Reform process to continue, says finance ministry

New Delhi,  (IANS) Citing India’s improved index of industrial production (IIP) in August, the finance ministry said on Tuesday that reform measures would continue to give a boost to economic activity.

“Improved IIP numbers are encouraging. Reform measures will continue. GST and Bankruptcy law are on top of reform agenda,” tweeted Economic Affairs Secretary Shaktikanta Das.

The acceleration in manufacturing and mining sectors’ output speeded up India’s factory expansion growth to 6.4 percent in August, from 4.1 percent in the month before, official data showed on Monday.

In a move to engage with stakeholders and invite public comments on Goods and Services Tax (GST) issues, the government said on Sunday that draft business processes on GST registration, refunds and payments have been put on the web and comments invited through the MyGov.in portal.

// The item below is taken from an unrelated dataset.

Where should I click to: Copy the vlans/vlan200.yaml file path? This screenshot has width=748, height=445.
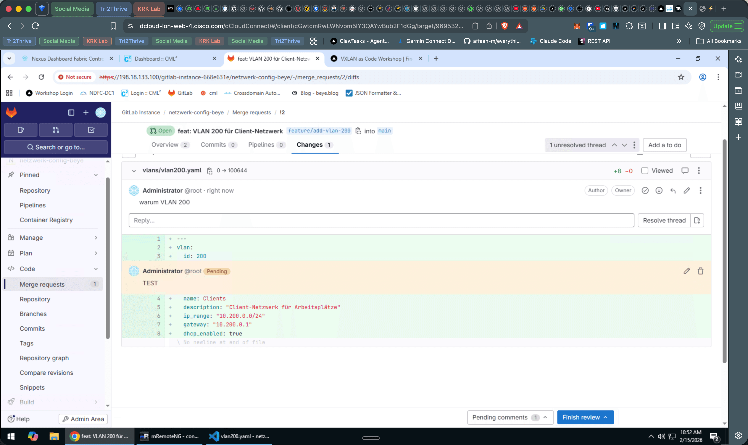pyautogui.click(x=209, y=171)
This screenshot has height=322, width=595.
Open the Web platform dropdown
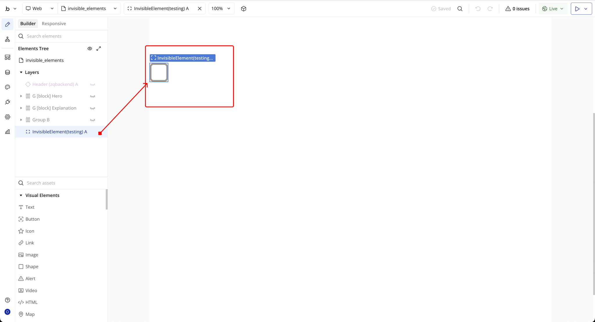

A finance ministry statement had said that the government intends to introduce, at the earliest, the GST, which seeks to create a single Indian market by subsuming most indirect taxes levies of central and state governments, such as excise duty, service tax and value-added tax, so as to facilitate tax compliance, and curb inflation through better supply chains.

The government has set the target to reform India’s indirect tax regime from April next year.

But securing legal sanction for GST is proving a lengthy process, given the Narendra Modi government’s inadequate strength in the upper house as bill being a constitution amendment bill, needs passage in parliament with two-thirds majority, following ratification by at least 15 state legislatures, before it can be sent to the president for his assent.